Saved dataset items =>
================================
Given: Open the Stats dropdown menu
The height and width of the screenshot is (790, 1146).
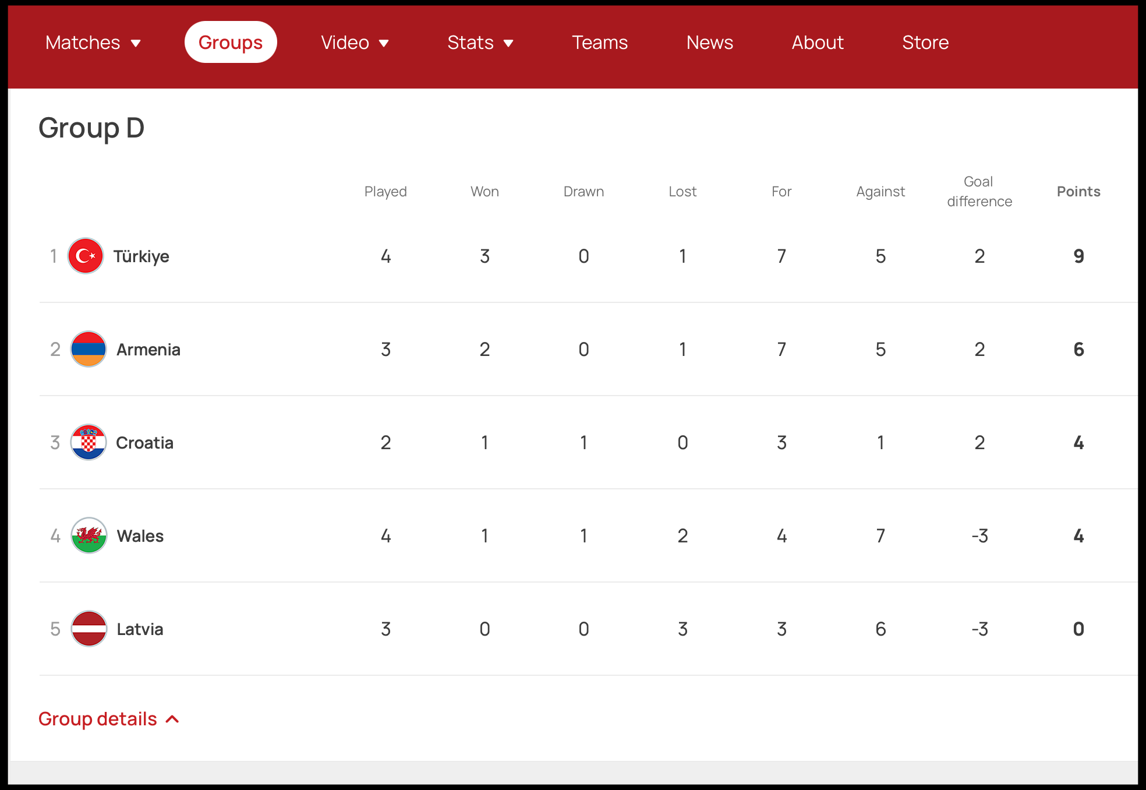Looking at the screenshot, I should pyautogui.click(x=480, y=43).
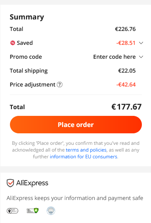The height and width of the screenshot is (223, 151).
Task: Click the BSI certification badge
Action: coord(13,211)
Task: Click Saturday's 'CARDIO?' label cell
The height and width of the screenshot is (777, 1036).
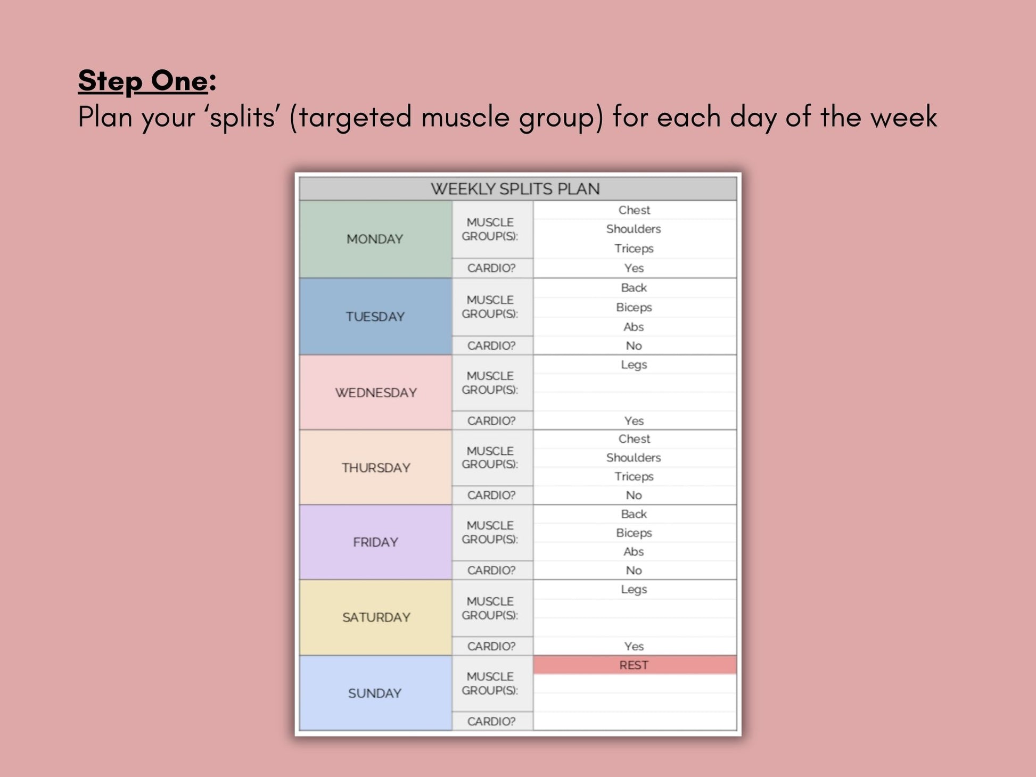Action: 491,646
================================
Could you reproduce every line of the material above word for word, leaving out the pictures?

Given: Open the Stats dropdown menu
The height and width of the screenshot is (790, 1146).
Looking at the screenshot, I should pyautogui.click(x=480, y=43).
The height and width of the screenshot is (223, 151).
Task: Click the BSI certification badge
Action: coord(13,211)
Task: Click Saturday's 'CARDIO?' label cell
The height and width of the screenshot is (777, 1036).
Action: 491,646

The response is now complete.